S’amènent les compères. Yves Lambert, chapeauté, lunettes fumées, cheveux mi-longs et barbe grisonnants, large sourire aux dents blanches et gourmandes. Il nous égayera de sa voix puissante, de ses deux accordéons, de sa guimbarde et d’un certain sifflet. Suivent Olivier Rondeau, lunettes au front et guitare aux mains, qui jouera également du banjo ainsi que de sa voix. Enfin, Nicolas Babineau avec son violon, pieds posés sur une sorte de planche dont nous apprendrons que c’est un véritable instrument de percussion servant à la podorythmie. Une soirée décontractée s’annonçait.

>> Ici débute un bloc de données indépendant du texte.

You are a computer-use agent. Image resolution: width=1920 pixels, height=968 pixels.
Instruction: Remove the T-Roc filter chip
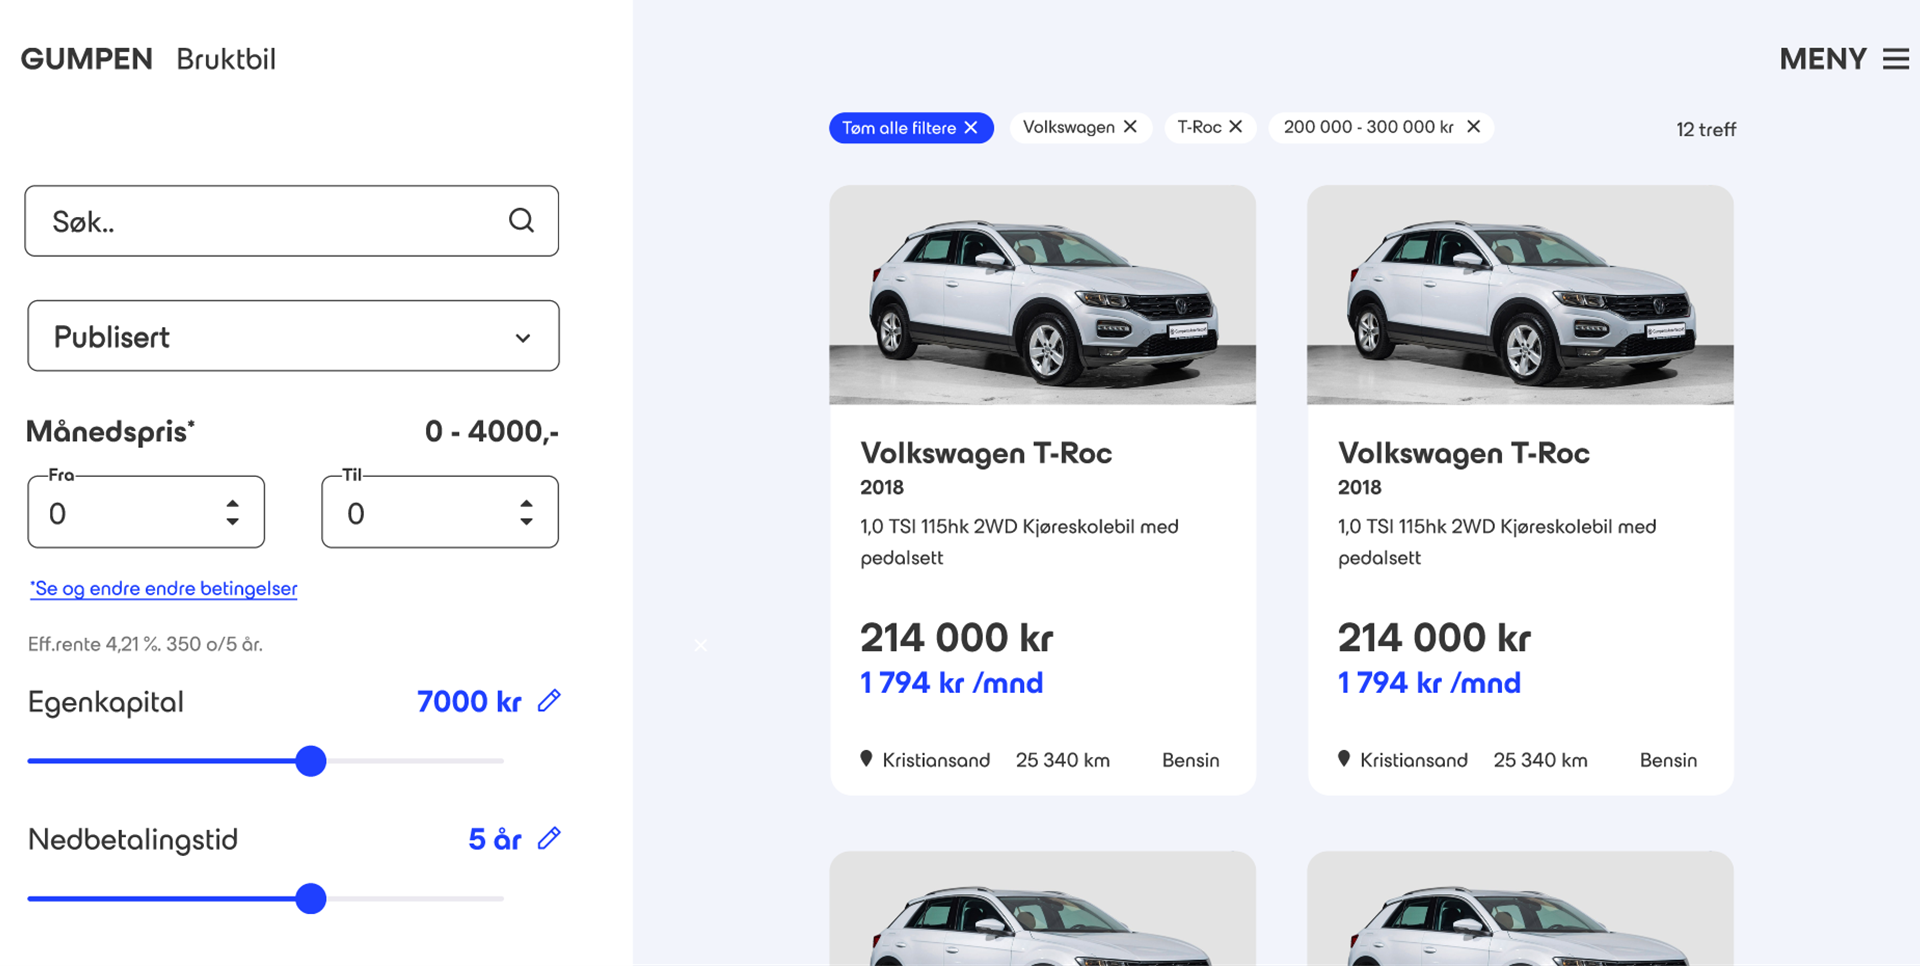tap(1236, 127)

Décontractée? Vraiment? Peut-être! Mais non sans rigueur. « Ma religion, c’est la musique » clamera M. Lambert d’entrée de jeu, de sa voix tonitruante tout à fait en accord avec son physique imposant. « Ma religion c’est la musique! », ça s’entendra! Et c’est avec un irréprochable professionnalisme que ce trio se consacrera à cette maîtresse, exigeante s’il en est.

Il y aura l’incontournable Dans nos vieilles maisons, « le plus bel hommage qui soit à l’hospitalité des Québécois ». Il y aura un manifeste, Dans le bayou St-Laurent : « Coupent les arbres, puis les stationnements poussent ». Il y aura ce savoureux langage de temps révolus : « J’ai une fille à marier, je veux qu’il en soit parlé. » Pendant un instant, on se serait attendu à voir apparaître Louis XIV! Tout cela scandé de la voix magnifique de M.Lambert, de ses doigts agiles sur ses accordéons, le chromatique et le diatonique : « Les doubles-croches, j’commence à connaître ça en maudit! » Il se ruinera les babines sur son harmonica et sur sa guimbarde et le son nous parviendra même parfois d’un petit sifflet, « plus facile à mettre dans ma poche qu’une flûte », me confiera-t-il en riant à la sortie. Pendant ce temps, inlassablement, Nicholas frappera des pieds sur sa planche et tour à tour, professionnels, les différents instruments vibreront sous les mains expertes d’Olivier. Sporadiquement, leurs belles voix, justes et claires. s’élèveront en accompagnement. La langue et l’accent de M.Lambert, délibérément du temps jadis, s’émoustilleront dans les « mémoères ». Il ira de « légearte » à « itou » à « moé », « régiboère! » On distinguera un p’tit accent français de café de Paris dans Le lys tigré», puis celui d’Italie à la mandoline, que viendra angliciser la guitare. Une belle note aigue à l’accordéon viendra nous déchirer l’âme, comme on fait d’un tissu fragilisé. Il y aura un autre niveau de transe dans Suite pour Justin, une chanson de 1857, du temps de Alphonse Daudet. Il y aura comme il se doit des reels et des chansons à répondre que Lambert pianotera dans les airs sur un clavier imaginaire. Il y aura des effets spéciaux dans Les Oripeaux de ma mignonne. Il y aura en permanence le grand rire engageant de Lambert qui nous présentera une pièce « plus comme un ragoût qu’un reggae ». Il fera lever l’assistance et l’engagera à frapper des mains et des pieds. Sa tête constamment secouée de gauche à droite jouera le rôle d’un métronome vivant, chapeauté de blanc comme un « spot » de plus sur la scène. Quelques « Crisse » inopportuns plus contemporains me heurteront, mais ça, c’est personnel.

Après un rappel réclamé bruyamment, il nous souhaitera la santé, l’amour, la compassion « pis tout’ le kit ». « Quant à moé » ajoutera-t-il, « je vais faire de la zigue aussi longtemps que je vais pouvouère ».

Ce fut une joyeuse Pré Saint-Jean, de grande qualité, laquelle, dans mon enthousiasme, je ne résiste pas à la tentation de qualifier d’excellentissime.